Records from a collection:
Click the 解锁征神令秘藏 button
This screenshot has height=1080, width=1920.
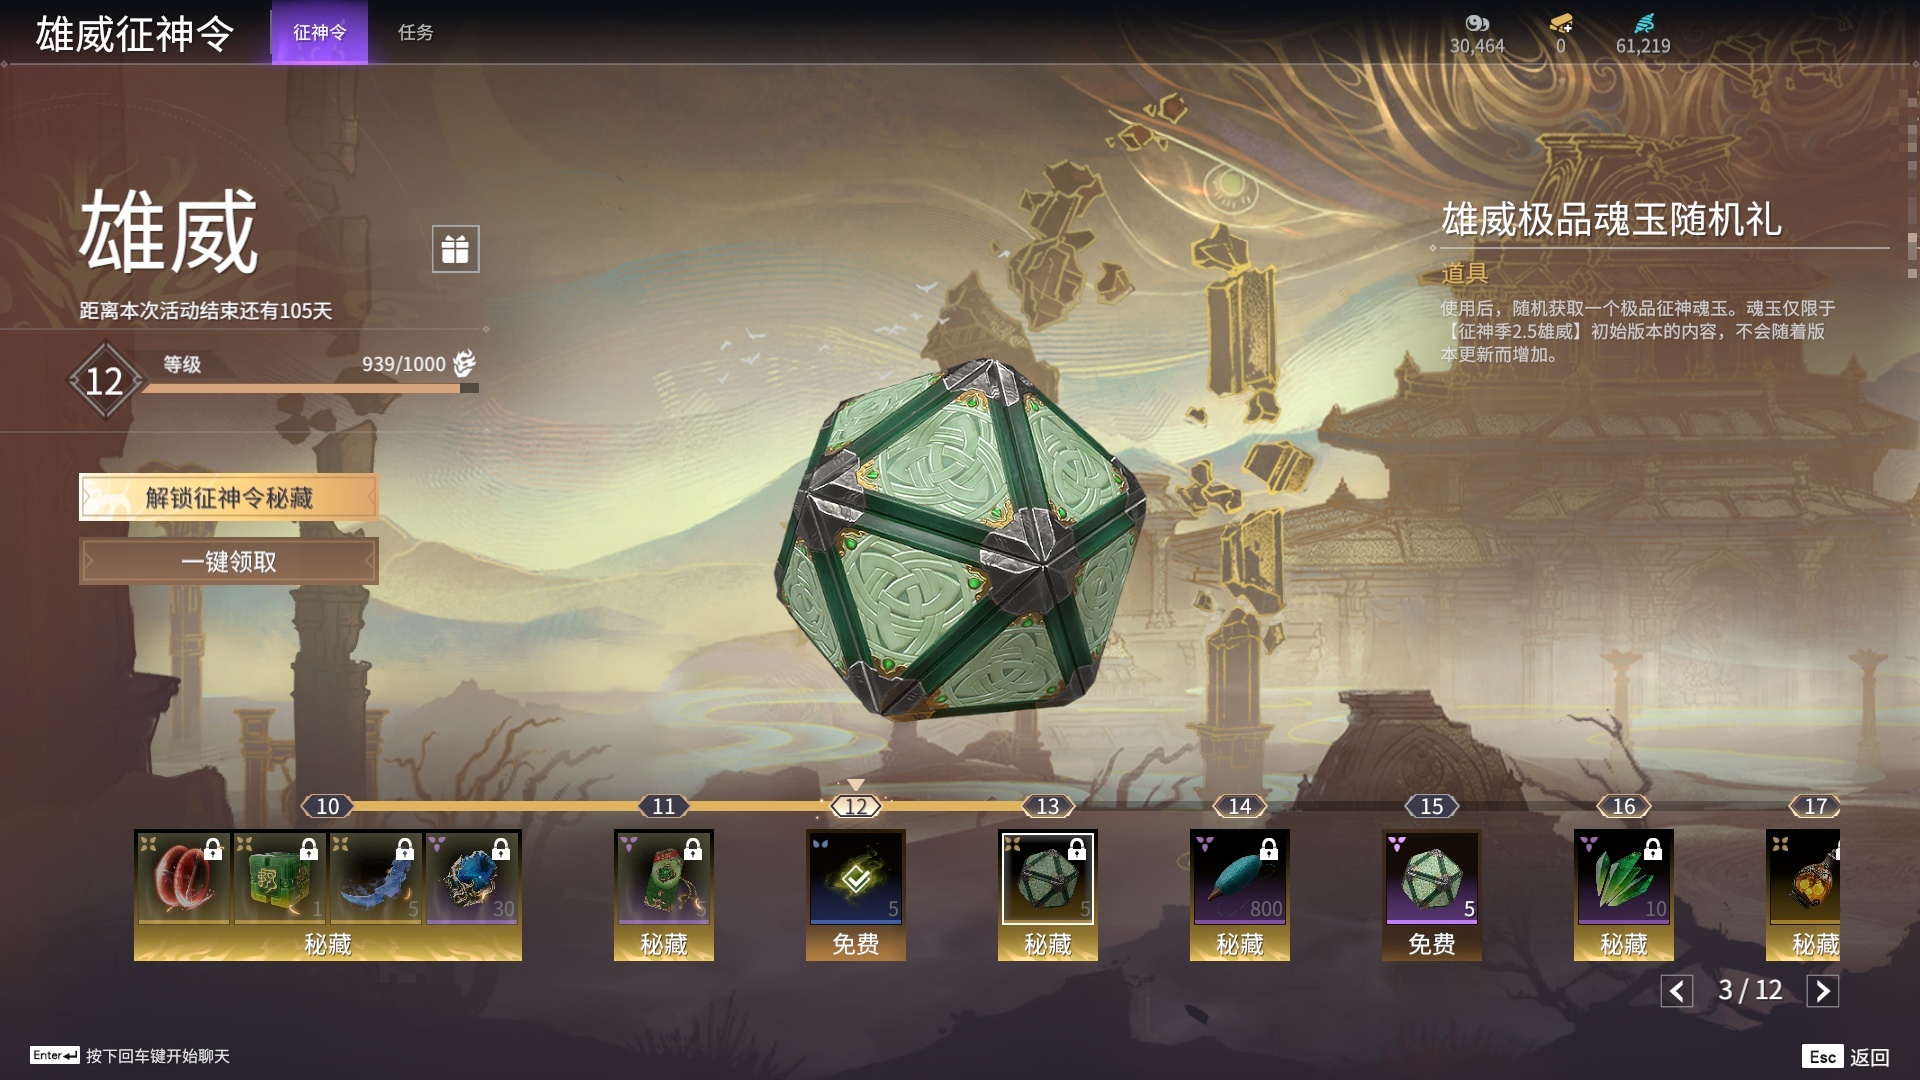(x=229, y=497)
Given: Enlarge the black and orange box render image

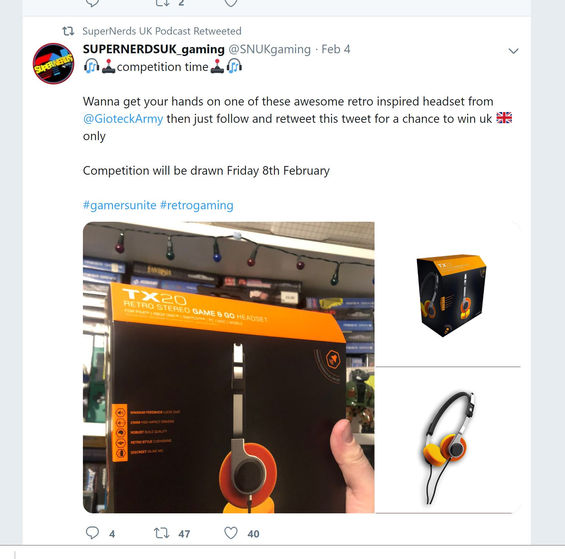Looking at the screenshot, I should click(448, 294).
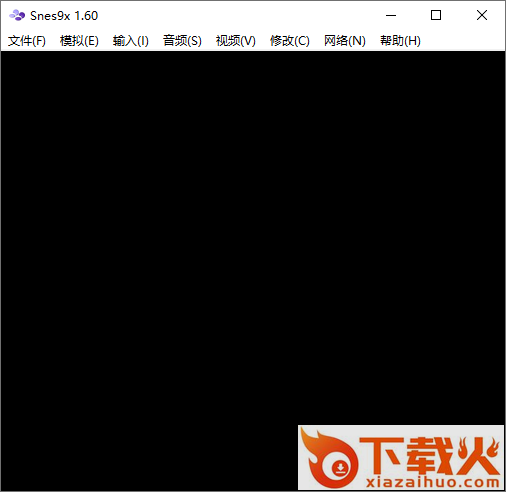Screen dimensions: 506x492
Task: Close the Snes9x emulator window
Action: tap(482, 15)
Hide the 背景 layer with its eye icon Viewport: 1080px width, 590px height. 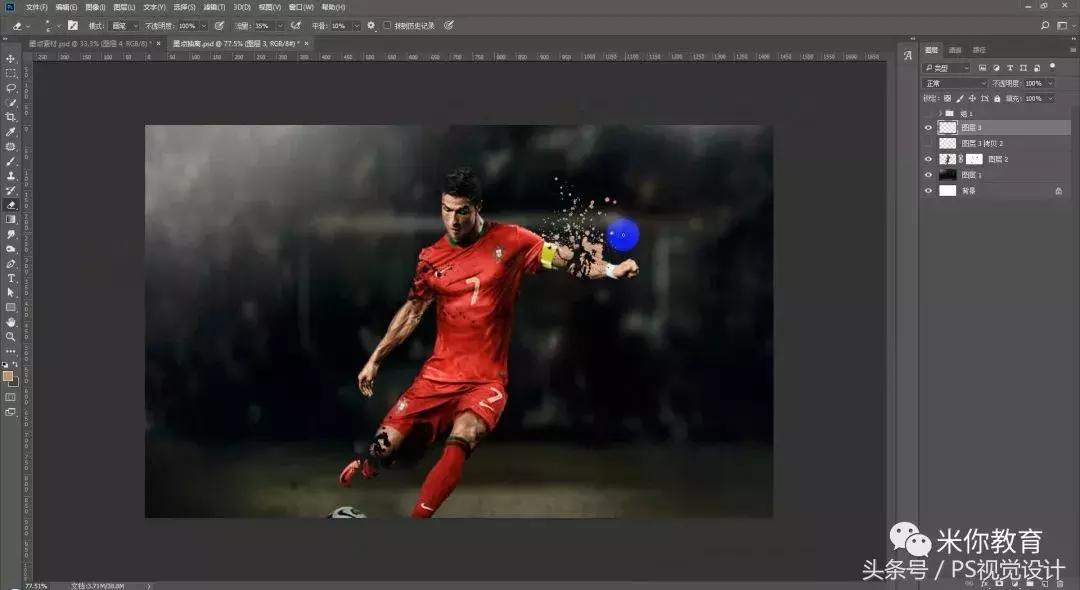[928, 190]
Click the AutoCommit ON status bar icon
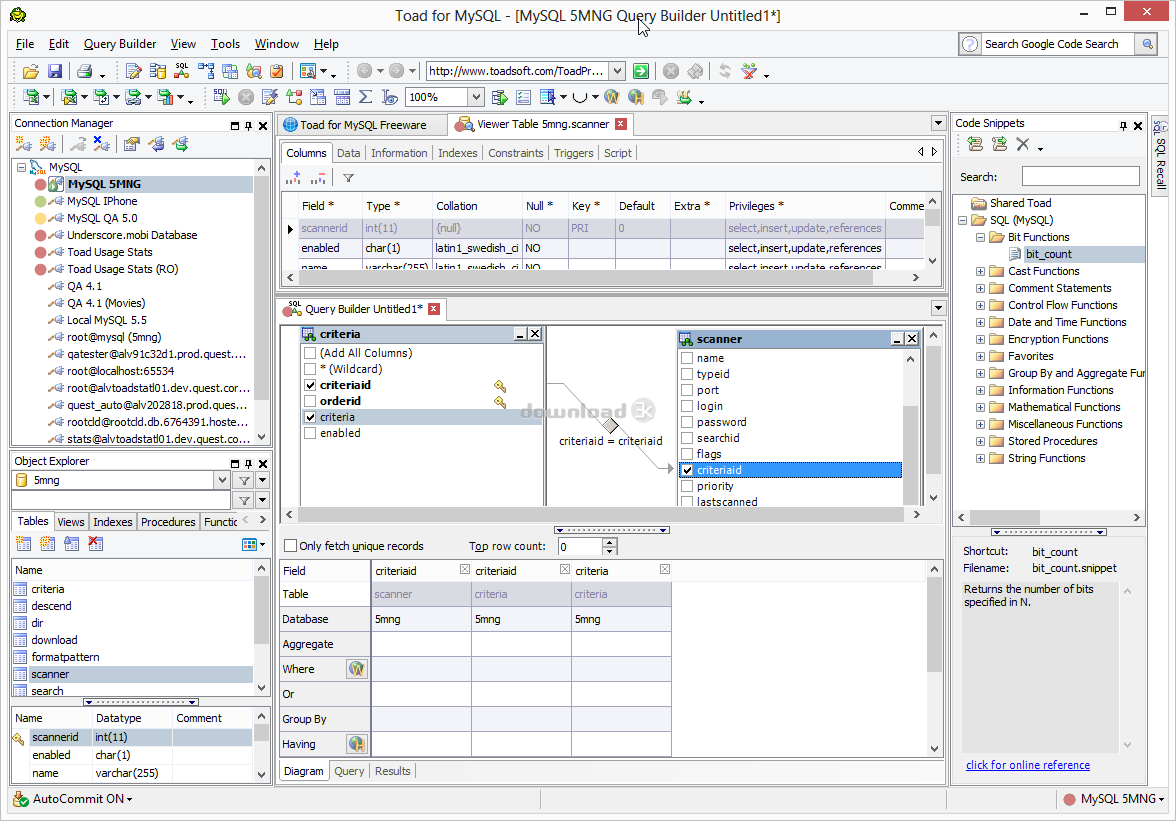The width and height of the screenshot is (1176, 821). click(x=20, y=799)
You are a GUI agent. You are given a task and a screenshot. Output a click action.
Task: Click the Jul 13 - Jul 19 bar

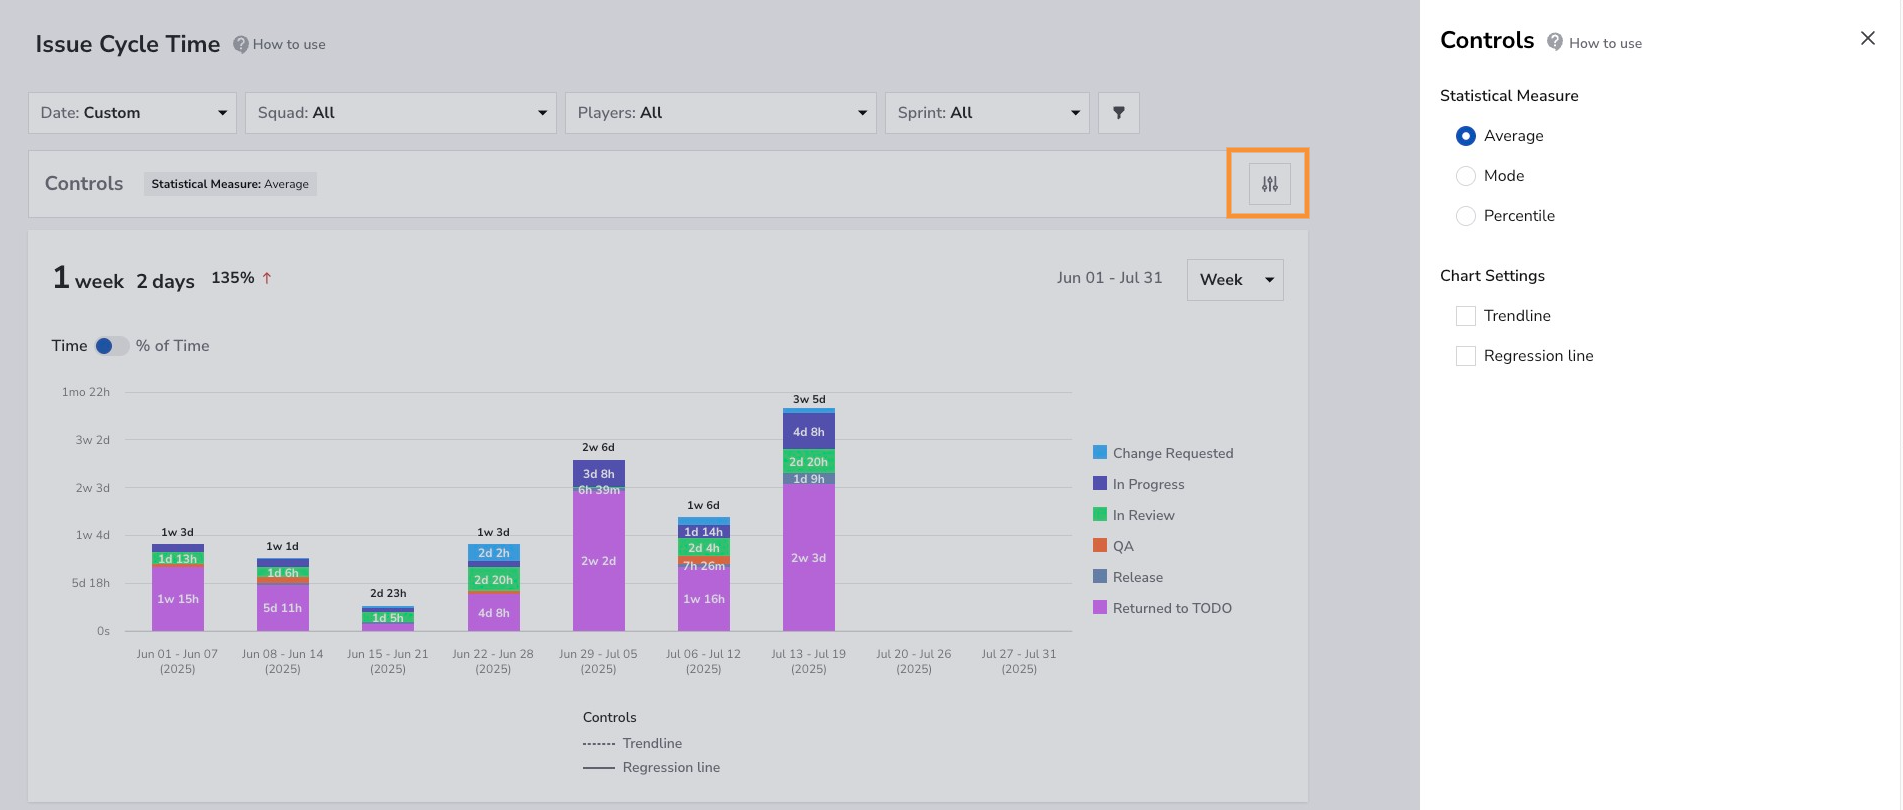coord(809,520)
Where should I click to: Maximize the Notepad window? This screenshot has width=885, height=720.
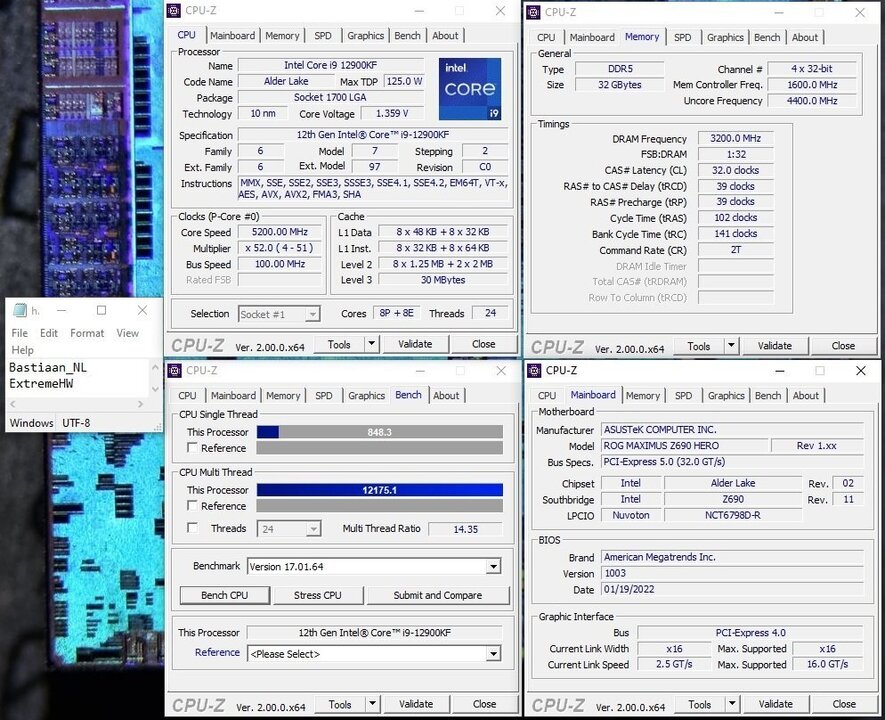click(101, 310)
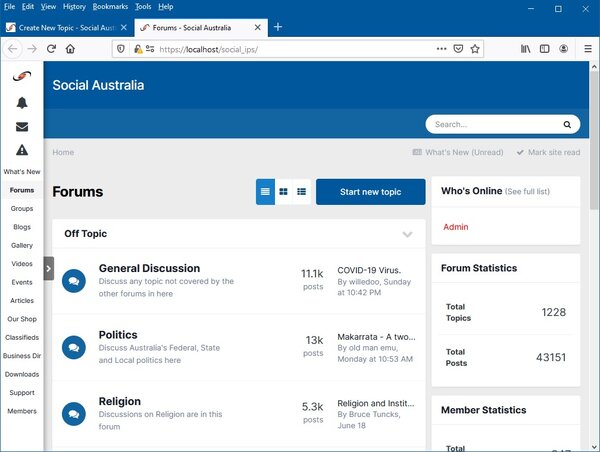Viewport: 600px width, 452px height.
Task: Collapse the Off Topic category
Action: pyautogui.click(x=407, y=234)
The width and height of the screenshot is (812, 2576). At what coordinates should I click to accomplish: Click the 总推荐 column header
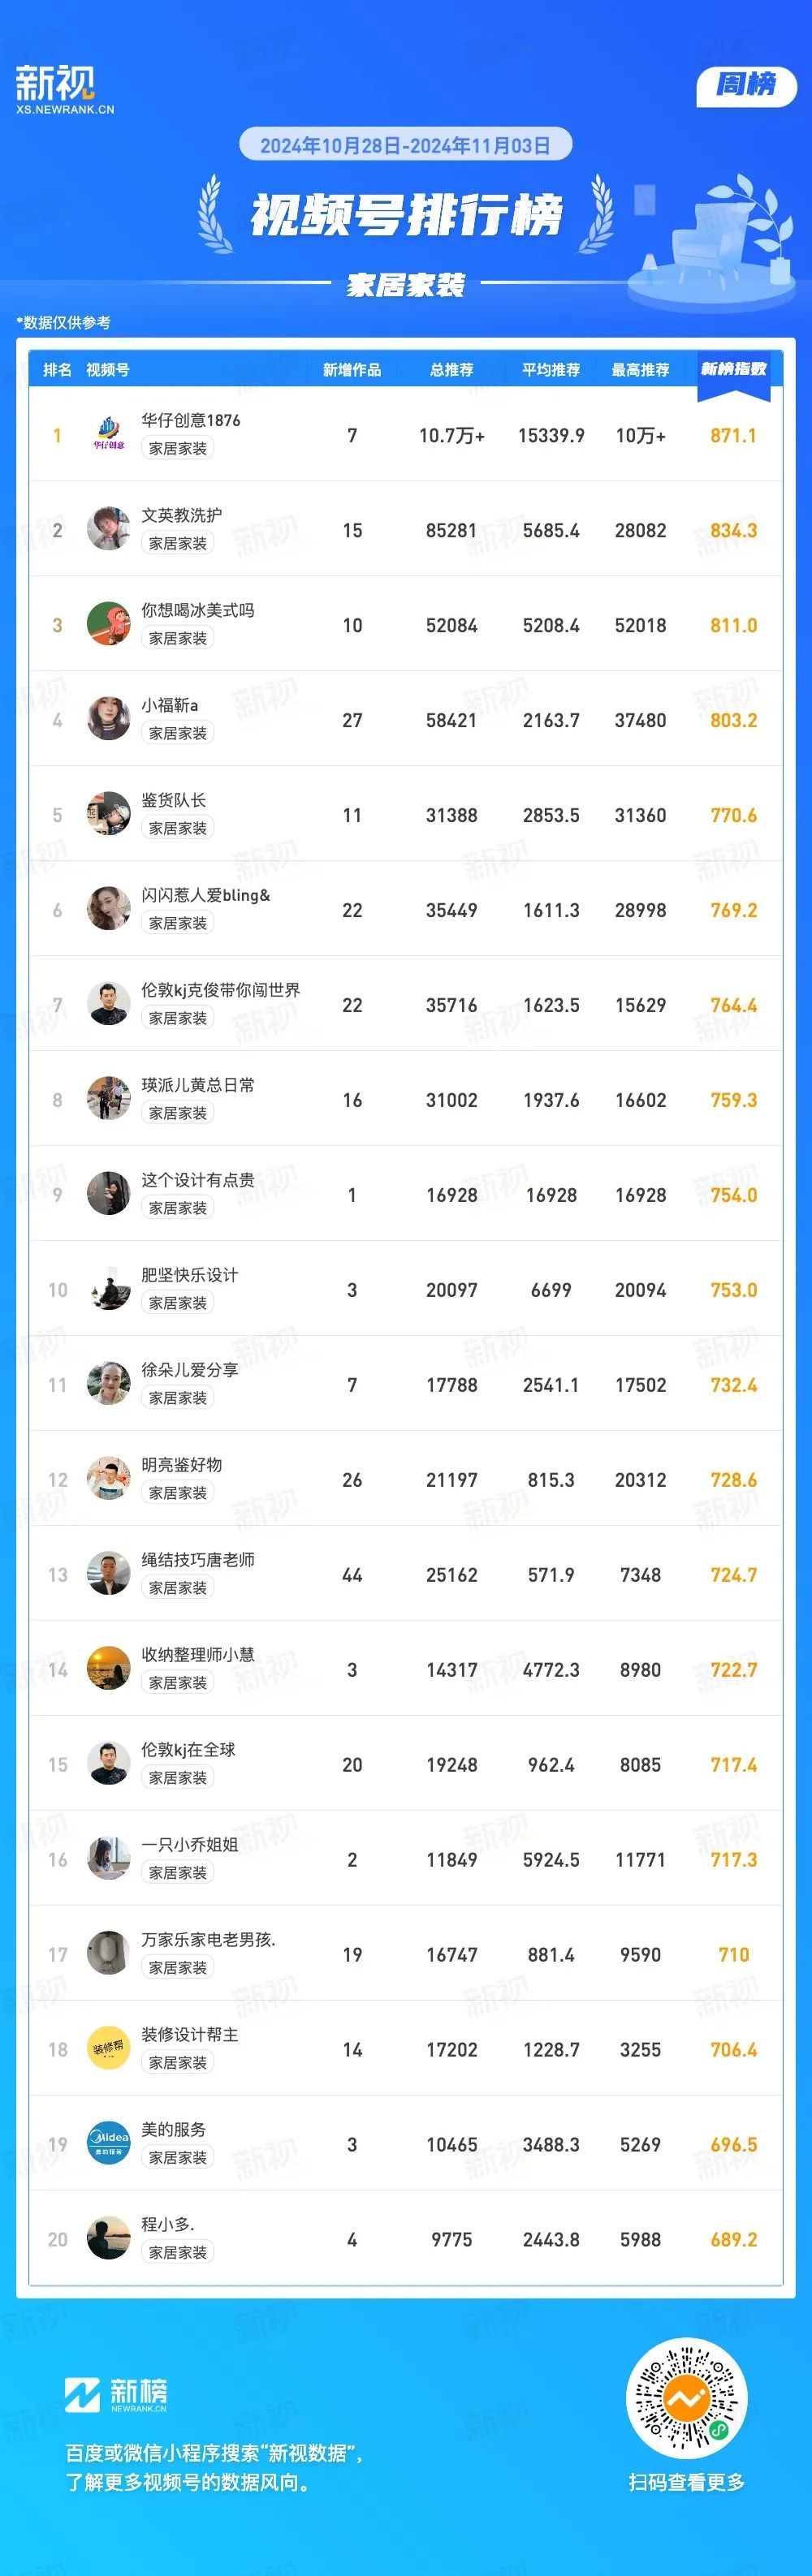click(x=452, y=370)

▸ **PROBLEM TO WORK ON**
The lines from the one containing "Where should I" through the end of the data above are to be copied exactly, both ends included, and pictures are to be omitted.

▸ **WRITTEN REPLY**
Where should I click to: Maximize the Notepad window? This screenshot has width=885, height=720.
click(101, 310)
Viewport: 600px width, 452px height.
Task: Collapse the Off Topic category
Action: pyautogui.click(x=407, y=234)
The width and height of the screenshot is (812, 2576). At what coordinates should I click to accomplish: Click the 总推荐 column header
click(x=452, y=370)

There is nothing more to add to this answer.